* TASK DIRECTIONS *
Wherever pictures occur in the entries below, leave them out and retype the rest exactly.

* Records from a collection *
——

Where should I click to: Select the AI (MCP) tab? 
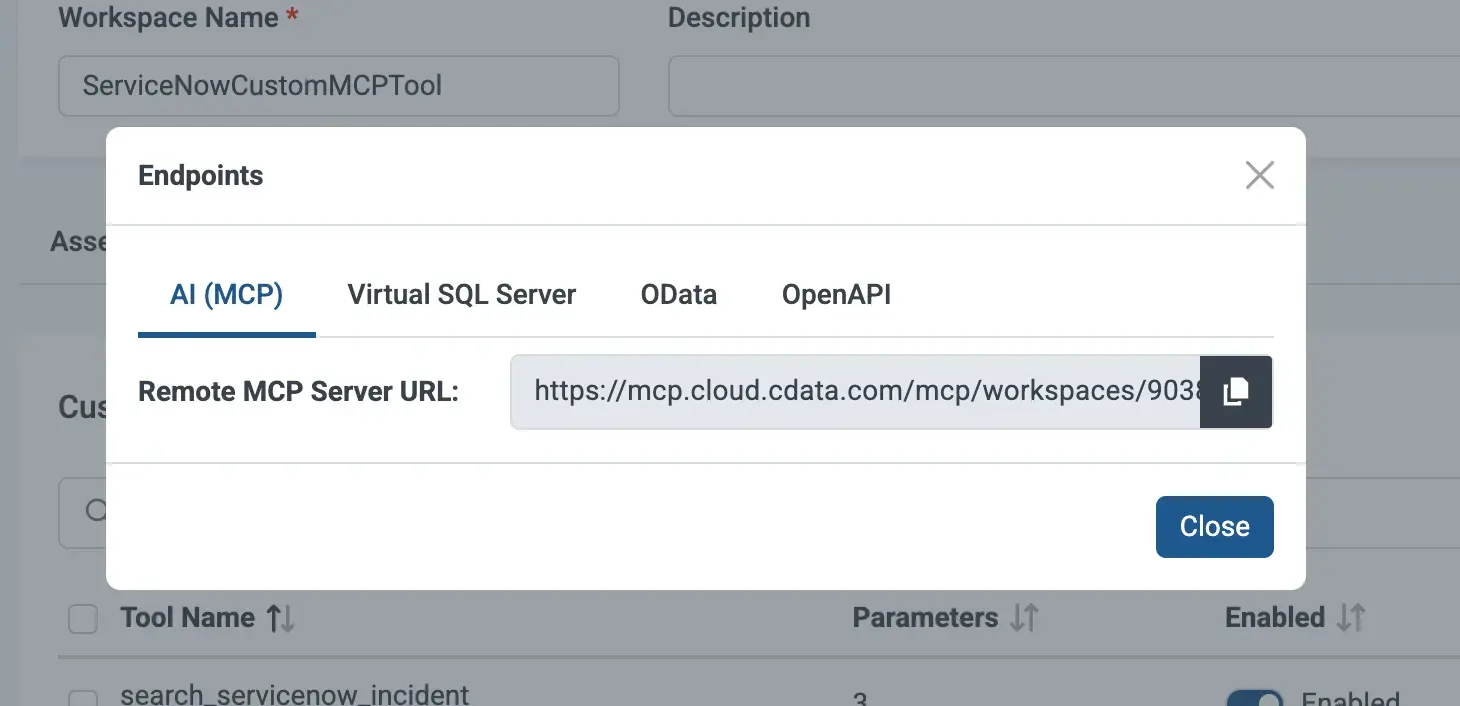click(226, 294)
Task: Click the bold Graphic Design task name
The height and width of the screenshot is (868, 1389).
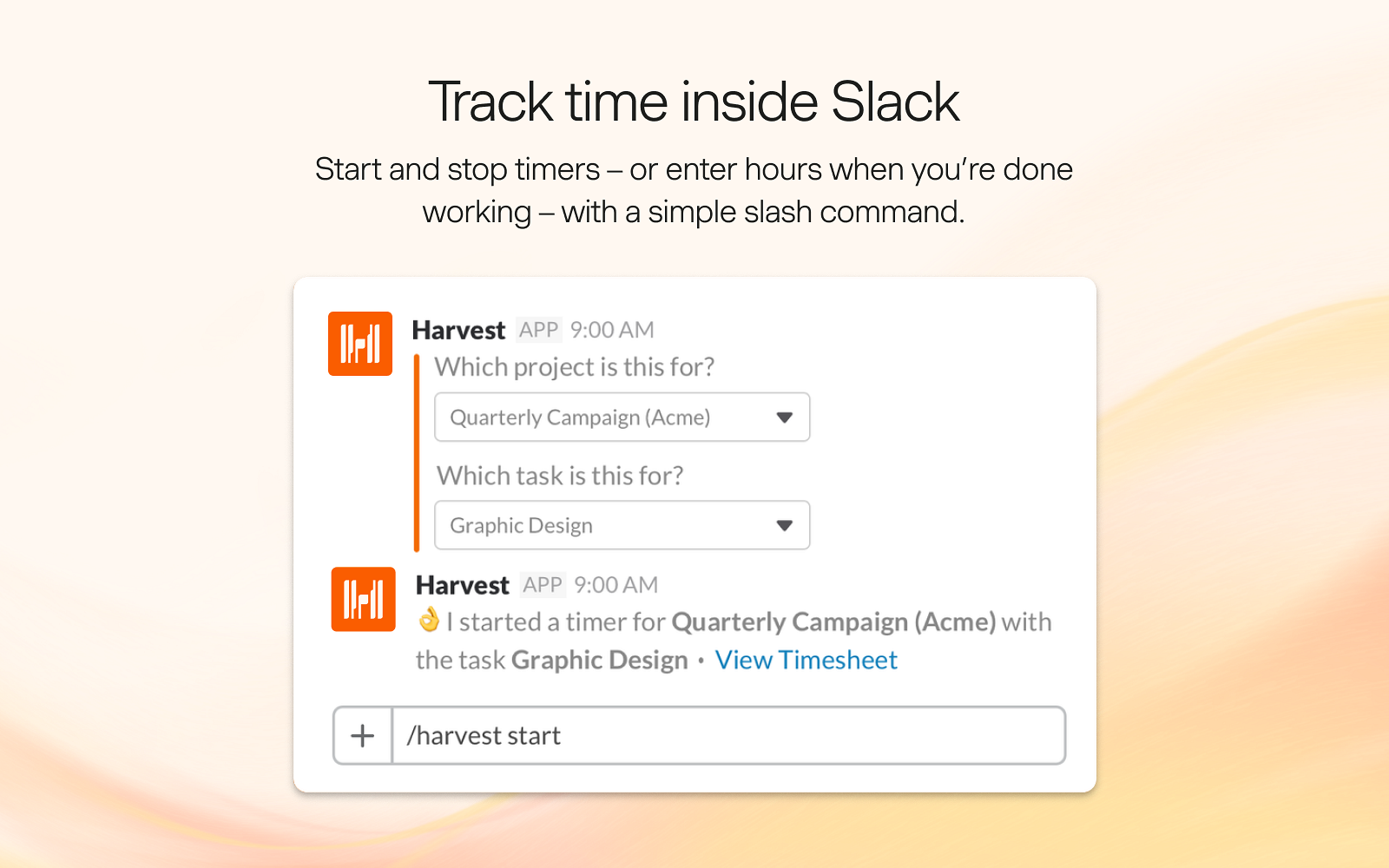Action: click(x=598, y=660)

——

* EXERCISE OUTPUT *
Where should I click to: Select the AI (MCP) tab? 
click(226, 294)
Task: Click the bold Graphic Design task name
The height and width of the screenshot is (868, 1389).
Action: click(x=598, y=660)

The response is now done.